**Exercise requirements**
An exact copy of every entry is the answer here, with no pictures.

[Data listing Boundary: Start]

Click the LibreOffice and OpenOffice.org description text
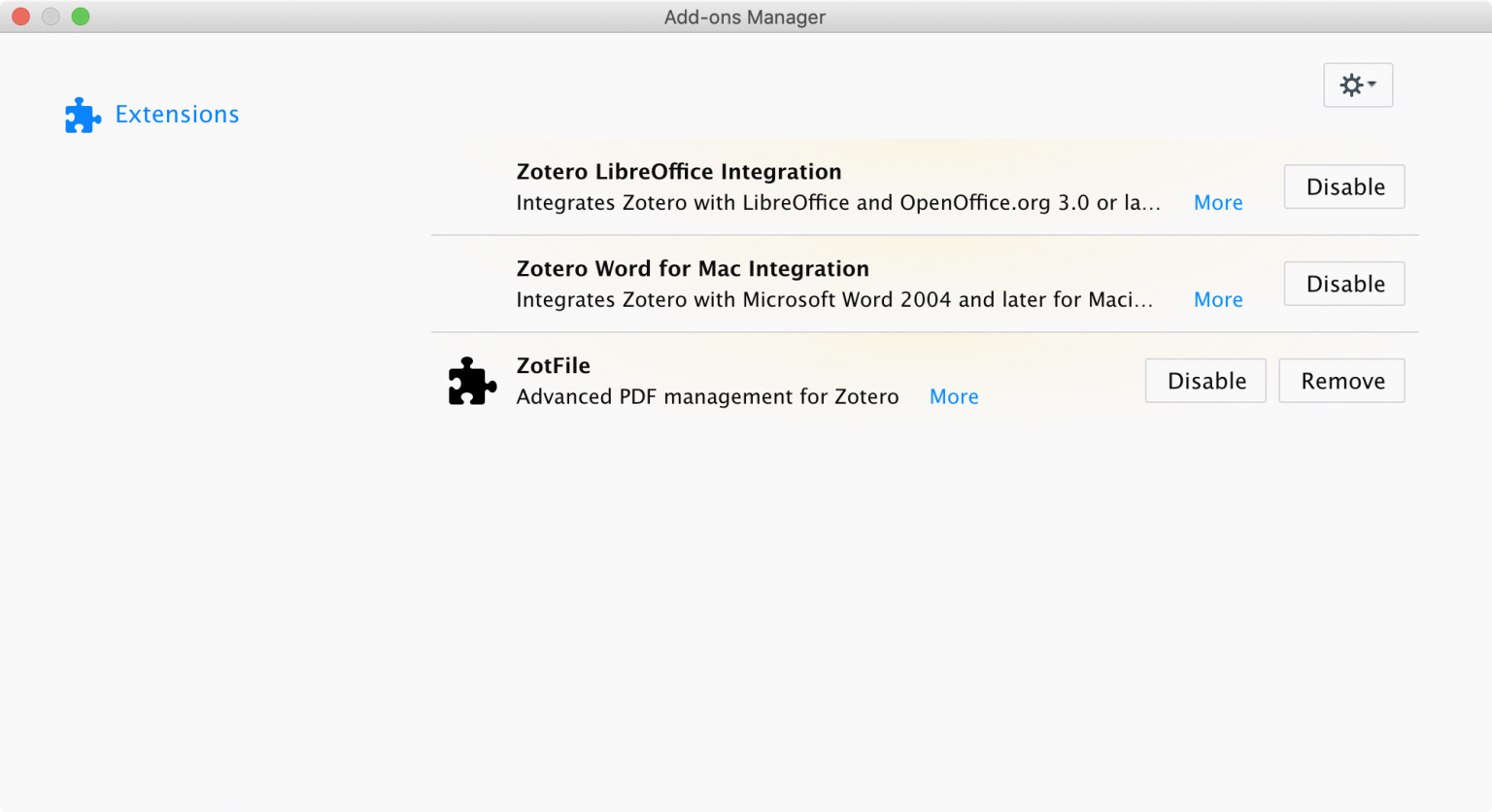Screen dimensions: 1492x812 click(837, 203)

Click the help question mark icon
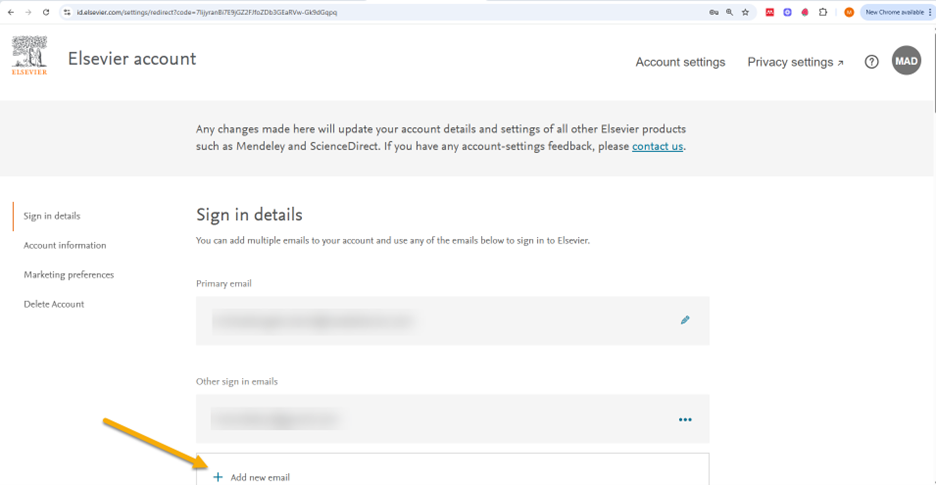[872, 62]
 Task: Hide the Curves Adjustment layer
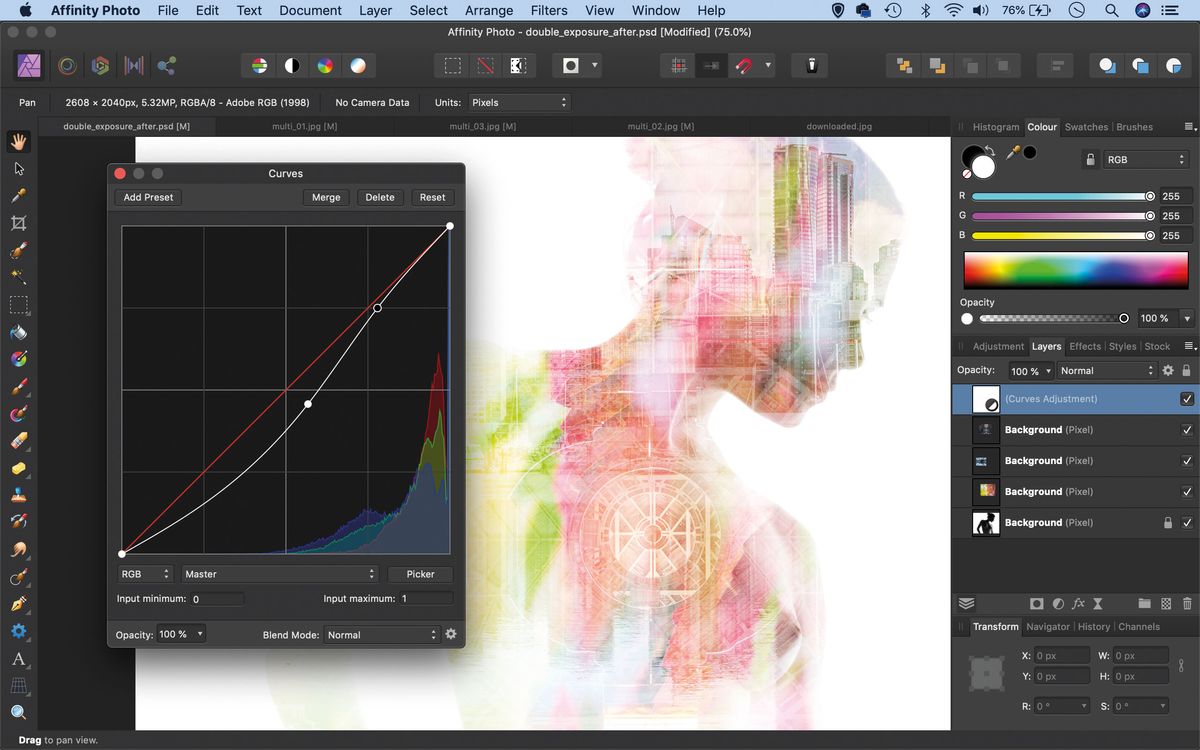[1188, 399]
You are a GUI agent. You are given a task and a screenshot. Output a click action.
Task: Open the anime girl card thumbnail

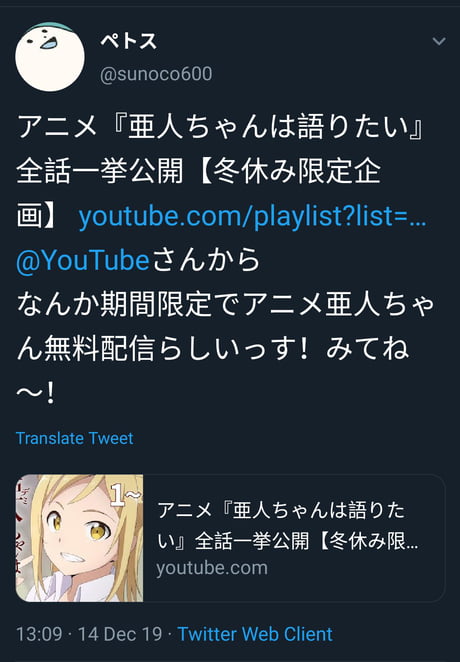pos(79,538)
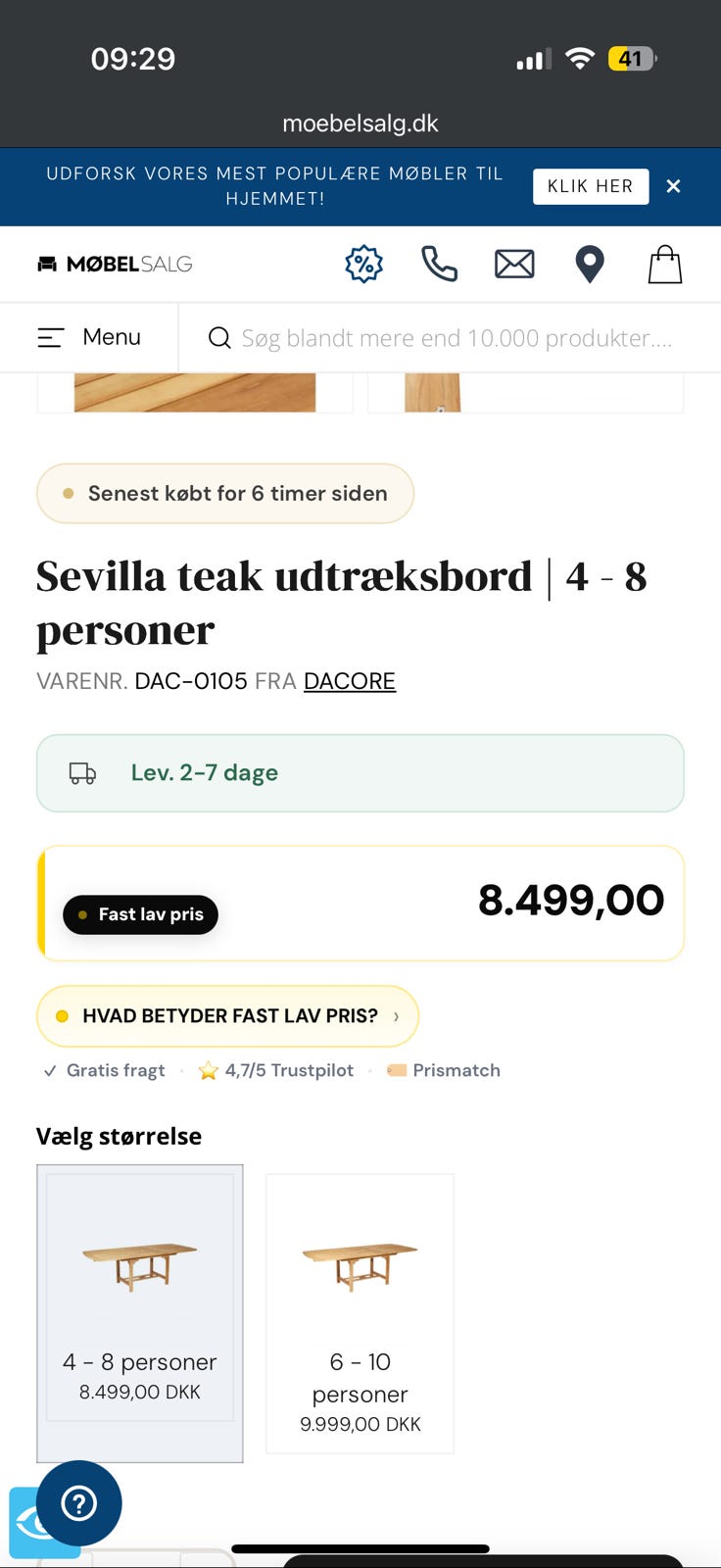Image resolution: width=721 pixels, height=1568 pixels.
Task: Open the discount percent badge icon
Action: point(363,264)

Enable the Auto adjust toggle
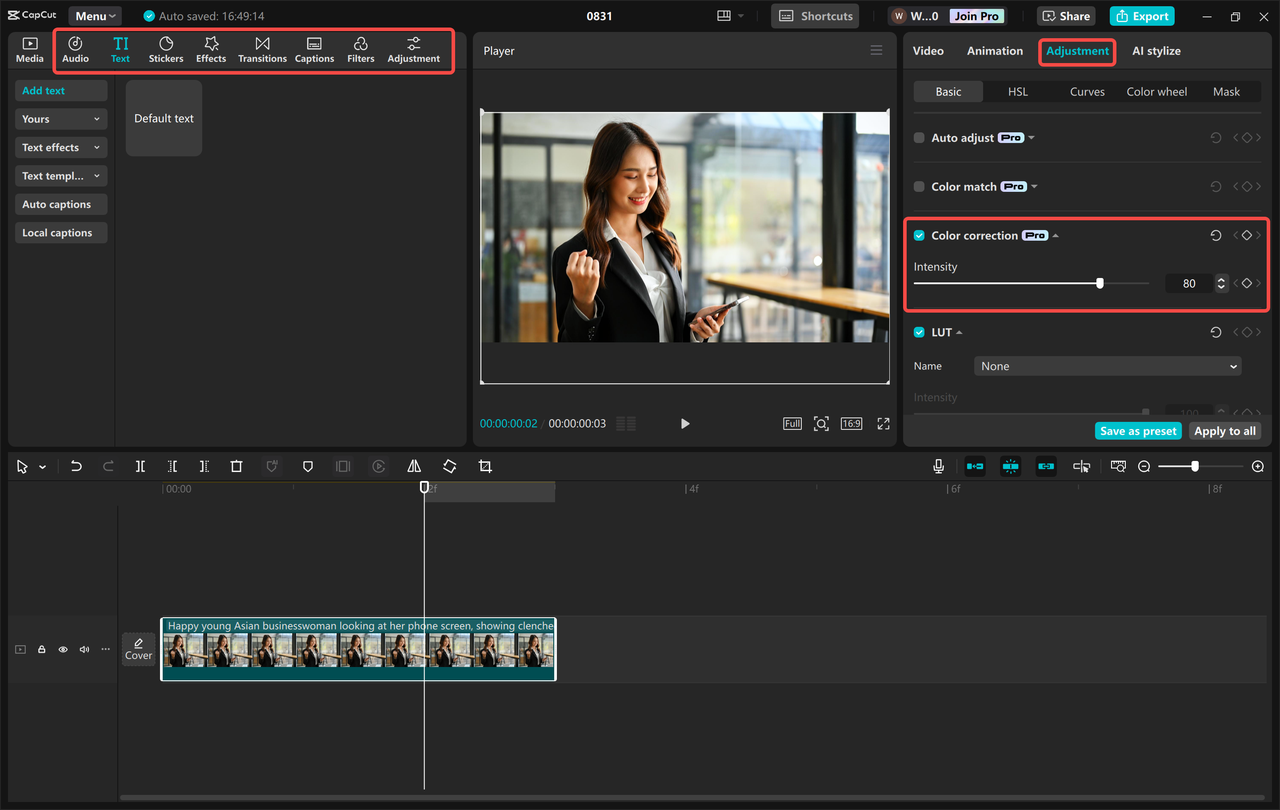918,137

[Data listing Boundary: End]

**Solved exercise**
Click the LibreOffice and OpenOffice.org description text
Screen dimensions: 1492x812 click(837, 203)

Click the help question mark icon
[872, 62]
 Task: Hide the Curves Adjustment layer
[1188, 399]
You are a GUI agent. You are given a task and a screenshot. Output a click action.
Task: Open the anime girl card thumbnail

pos(79,538)
Image resolution: width=721 pixels, height=1568 pixels.
Task: Open the discount percent badge icon
Action: point(363,264)

Enable the Auto adjust toggle
918,137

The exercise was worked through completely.